- _To be done_
Could you take the part that opens with the line containing "Click the KPLAY" and closes with the line containing "Looking at the screenshot, I should [x=723, y=203].", change every "How do I perform" there to "How can I perform", and give those lines back with nothing else altered?

[Begin Dataset extract]

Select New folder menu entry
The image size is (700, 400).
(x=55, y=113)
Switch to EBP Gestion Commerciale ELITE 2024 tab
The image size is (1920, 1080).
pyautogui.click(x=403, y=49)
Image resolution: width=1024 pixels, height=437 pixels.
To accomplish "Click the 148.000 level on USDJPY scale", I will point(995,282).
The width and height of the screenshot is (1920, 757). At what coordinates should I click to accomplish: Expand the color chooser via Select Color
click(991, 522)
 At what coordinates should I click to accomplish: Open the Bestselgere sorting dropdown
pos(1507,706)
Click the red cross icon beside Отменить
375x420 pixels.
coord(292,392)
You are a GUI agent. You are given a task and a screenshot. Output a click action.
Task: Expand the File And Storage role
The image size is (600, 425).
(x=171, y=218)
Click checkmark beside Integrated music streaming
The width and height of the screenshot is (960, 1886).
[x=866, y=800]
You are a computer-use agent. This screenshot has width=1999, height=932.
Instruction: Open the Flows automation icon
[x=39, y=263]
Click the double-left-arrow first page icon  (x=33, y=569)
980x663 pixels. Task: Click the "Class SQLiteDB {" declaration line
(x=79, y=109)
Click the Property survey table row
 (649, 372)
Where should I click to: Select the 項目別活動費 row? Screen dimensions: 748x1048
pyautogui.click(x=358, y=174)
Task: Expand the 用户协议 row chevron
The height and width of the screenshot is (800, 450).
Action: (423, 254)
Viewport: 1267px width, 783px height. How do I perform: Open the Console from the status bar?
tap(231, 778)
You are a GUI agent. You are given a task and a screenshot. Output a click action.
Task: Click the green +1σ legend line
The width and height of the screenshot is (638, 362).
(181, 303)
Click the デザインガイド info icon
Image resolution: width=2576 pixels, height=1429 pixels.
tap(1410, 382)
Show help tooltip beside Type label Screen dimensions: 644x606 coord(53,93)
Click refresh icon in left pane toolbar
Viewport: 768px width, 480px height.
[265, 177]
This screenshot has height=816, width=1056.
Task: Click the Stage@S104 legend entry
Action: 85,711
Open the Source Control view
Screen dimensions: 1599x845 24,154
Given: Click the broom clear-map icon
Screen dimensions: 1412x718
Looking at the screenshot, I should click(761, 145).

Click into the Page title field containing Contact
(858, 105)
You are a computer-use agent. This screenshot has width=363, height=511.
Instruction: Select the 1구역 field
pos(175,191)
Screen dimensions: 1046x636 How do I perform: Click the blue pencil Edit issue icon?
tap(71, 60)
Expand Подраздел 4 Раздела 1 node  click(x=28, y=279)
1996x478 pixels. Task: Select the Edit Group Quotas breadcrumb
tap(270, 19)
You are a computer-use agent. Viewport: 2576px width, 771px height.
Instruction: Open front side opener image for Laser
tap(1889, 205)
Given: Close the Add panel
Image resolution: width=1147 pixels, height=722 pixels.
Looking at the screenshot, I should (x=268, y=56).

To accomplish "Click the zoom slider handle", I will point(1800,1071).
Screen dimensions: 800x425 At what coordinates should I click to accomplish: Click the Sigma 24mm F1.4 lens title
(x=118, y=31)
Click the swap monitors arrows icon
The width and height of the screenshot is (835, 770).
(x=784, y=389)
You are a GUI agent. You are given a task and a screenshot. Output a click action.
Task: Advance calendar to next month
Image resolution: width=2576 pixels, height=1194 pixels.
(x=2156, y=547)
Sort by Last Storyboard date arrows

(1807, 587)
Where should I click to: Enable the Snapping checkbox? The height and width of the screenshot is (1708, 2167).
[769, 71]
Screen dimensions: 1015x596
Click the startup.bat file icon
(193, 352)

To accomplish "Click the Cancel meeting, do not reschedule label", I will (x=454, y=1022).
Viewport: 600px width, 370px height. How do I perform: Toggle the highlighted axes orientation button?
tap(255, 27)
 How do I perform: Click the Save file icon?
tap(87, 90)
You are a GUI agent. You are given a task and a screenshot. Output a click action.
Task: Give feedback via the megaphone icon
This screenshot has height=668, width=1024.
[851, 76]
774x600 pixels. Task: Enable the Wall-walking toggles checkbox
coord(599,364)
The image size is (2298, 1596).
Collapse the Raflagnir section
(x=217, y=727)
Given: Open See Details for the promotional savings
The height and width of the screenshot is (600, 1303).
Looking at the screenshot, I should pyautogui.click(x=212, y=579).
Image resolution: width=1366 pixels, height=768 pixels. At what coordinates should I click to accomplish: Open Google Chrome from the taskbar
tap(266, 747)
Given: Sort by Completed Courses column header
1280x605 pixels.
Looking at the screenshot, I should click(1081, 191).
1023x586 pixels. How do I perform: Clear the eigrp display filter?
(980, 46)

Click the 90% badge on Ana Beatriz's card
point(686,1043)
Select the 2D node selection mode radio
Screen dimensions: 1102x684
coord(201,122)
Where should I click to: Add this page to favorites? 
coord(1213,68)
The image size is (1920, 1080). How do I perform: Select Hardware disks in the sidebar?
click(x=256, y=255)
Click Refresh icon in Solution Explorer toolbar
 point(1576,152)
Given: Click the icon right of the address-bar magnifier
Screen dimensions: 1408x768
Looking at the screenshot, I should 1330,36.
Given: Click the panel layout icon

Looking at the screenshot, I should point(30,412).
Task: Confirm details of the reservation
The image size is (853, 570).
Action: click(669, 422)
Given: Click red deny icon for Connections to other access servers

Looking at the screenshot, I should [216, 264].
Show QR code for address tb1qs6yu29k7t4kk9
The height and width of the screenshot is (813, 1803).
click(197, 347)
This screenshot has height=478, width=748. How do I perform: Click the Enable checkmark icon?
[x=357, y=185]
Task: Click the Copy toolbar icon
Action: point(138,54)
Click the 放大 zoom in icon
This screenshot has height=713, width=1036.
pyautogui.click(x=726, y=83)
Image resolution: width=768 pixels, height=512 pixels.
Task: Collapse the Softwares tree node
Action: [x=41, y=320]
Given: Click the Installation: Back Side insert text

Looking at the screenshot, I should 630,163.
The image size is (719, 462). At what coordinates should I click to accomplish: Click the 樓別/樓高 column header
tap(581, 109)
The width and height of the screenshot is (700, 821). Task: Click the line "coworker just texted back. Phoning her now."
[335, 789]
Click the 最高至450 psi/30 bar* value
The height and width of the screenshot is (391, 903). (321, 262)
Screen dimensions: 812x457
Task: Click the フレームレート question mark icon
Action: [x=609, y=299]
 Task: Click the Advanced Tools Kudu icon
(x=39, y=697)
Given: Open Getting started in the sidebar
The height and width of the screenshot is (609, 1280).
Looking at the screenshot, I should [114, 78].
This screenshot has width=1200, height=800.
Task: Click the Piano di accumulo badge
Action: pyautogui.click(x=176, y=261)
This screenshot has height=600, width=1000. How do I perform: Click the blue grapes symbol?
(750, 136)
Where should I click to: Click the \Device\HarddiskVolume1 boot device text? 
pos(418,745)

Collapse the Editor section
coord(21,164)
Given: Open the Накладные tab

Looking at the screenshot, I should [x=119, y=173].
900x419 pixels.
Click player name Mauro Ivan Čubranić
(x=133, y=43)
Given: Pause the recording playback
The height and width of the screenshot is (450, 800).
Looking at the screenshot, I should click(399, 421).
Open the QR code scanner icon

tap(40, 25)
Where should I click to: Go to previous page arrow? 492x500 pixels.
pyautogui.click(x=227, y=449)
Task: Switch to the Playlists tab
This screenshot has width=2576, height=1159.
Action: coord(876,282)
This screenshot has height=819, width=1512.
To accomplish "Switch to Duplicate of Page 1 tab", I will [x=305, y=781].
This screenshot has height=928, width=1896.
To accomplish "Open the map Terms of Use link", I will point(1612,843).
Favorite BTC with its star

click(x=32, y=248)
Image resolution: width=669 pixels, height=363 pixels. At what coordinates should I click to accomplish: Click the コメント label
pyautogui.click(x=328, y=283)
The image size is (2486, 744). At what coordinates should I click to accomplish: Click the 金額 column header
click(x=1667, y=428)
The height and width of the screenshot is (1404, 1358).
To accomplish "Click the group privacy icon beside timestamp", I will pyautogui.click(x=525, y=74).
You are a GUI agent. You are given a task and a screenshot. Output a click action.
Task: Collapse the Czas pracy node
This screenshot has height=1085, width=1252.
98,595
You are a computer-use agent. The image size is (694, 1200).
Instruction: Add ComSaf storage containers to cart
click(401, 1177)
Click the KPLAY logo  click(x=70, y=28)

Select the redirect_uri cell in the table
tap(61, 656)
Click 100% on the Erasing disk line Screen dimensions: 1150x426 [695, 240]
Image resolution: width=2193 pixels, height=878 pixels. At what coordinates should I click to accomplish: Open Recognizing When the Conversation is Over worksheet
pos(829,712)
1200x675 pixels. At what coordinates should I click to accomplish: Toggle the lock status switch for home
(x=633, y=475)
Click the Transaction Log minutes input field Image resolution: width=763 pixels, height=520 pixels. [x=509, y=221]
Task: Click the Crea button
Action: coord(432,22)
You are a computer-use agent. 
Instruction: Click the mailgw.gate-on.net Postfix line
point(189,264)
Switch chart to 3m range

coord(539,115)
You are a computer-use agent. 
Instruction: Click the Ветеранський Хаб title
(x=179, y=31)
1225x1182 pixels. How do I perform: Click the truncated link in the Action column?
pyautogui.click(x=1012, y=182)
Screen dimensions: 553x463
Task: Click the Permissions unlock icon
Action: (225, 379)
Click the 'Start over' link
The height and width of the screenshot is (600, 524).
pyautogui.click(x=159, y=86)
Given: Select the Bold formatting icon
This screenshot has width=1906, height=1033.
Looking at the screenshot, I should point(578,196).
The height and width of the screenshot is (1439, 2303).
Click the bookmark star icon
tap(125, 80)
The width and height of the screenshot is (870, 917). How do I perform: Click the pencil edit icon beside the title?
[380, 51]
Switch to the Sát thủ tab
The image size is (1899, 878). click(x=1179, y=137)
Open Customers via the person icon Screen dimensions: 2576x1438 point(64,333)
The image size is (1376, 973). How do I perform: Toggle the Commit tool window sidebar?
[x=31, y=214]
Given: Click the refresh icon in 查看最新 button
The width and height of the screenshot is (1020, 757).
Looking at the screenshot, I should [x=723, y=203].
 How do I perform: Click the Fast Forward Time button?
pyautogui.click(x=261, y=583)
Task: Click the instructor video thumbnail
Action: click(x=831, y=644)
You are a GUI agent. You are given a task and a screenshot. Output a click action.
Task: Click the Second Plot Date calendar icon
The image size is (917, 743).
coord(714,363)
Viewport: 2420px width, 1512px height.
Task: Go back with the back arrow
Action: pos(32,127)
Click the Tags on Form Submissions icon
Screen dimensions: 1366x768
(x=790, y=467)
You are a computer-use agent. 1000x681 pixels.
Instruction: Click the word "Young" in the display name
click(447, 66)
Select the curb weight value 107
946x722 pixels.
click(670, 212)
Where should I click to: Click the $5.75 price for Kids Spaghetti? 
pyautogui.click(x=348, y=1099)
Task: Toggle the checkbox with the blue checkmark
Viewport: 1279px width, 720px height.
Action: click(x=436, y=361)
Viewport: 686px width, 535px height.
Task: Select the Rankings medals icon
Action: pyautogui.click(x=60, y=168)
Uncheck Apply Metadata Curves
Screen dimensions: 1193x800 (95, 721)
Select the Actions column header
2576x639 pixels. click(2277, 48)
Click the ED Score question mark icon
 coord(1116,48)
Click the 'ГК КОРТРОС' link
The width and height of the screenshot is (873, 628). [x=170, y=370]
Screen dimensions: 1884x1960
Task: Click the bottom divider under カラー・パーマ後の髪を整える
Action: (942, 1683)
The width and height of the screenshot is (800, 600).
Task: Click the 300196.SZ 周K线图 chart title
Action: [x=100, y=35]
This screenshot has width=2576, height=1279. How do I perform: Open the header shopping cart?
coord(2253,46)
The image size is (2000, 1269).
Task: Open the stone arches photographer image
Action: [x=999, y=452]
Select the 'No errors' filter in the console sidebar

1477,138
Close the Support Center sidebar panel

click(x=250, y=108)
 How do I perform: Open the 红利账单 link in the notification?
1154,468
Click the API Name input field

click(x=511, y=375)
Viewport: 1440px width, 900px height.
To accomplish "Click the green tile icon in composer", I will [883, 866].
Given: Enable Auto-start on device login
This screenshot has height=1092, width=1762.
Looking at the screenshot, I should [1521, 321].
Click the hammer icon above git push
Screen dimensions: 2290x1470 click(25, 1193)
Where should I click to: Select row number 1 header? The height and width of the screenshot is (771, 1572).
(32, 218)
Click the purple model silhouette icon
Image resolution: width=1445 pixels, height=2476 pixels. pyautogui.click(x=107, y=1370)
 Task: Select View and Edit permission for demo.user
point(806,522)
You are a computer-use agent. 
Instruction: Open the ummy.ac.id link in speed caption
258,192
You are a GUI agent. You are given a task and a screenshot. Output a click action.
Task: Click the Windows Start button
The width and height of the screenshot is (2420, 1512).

[End Dataset extract]

- _Expected answer_
Click the KPLAY logo  click(x=70, y=28)

Select the redirect_uri cell in the table
tap(61, 656)
Click 100% on the Erasing disk line Screen dimensions: 1150x426 [695, 240]
Image resolution: width=2193 pixels, height=878 pixels. At what coordinates should I click to accomplish: Open Recognizing When the Conversation is Over worksheet
pos(829,712)
1200x675 pixels. At what coordinates should I click to accomplish: Toggle the lock status switch for home
(x=633, y=475)
Click the Transaction Log minutes input field Image resolution: width=763 pixels, height=520 pixels. [x=509, y=221]
Task: Click the Crea button
Action: coord(432,22)
You are a computer-use agent. 
Instruction: Click the mailgw.gate-on.net Postfix line
point(189,264)
Switch chart to 3m range

coord(539,115)
You are a computer-use agent. 
Instruction: Click the Ветеранський Хаб title
(x=179, y=31)
1225x1182 pixels. How can I perform: Click the truncated link in the Action column?
pyautogui.click(x=1012, y=182)
Screen dimensions: 553x463
Task: Click the Permissions unlock icon
Action: (225, 379)
Click the 'Start over' link
The height and width of the screenshot is (600, 524).
pyautogui.click(x=159, y=86)
Given: Select the Bold formatting icon
This screenshot has width=1906, height=1033.
Looking at the screenshot, I should point(578,196).
The height and width of the screenshot is (1439, 2303).
Click the bookmark star icon
tap(125, 80)
The width and height of the screenshot is (870, 917). How can I perform: Click the pencil edit icon beside the title?
[380, 51]
Switch to the Sát thủ tab
The image size is (1899, 878). click(x=1179, y=137)
Open Customers via the person icon Screen dimensions: 2576x1438 point(64,333)
The image size is (1376, 973). How can I perform: Toggle the Commit tool window sidebar?
[x=31, y=214]
Given: Click the refresh icon in 查看最新 button
The width and height of the screenshot is (1020, 757).
Looking at the screenshot, I should [x=723, y=203].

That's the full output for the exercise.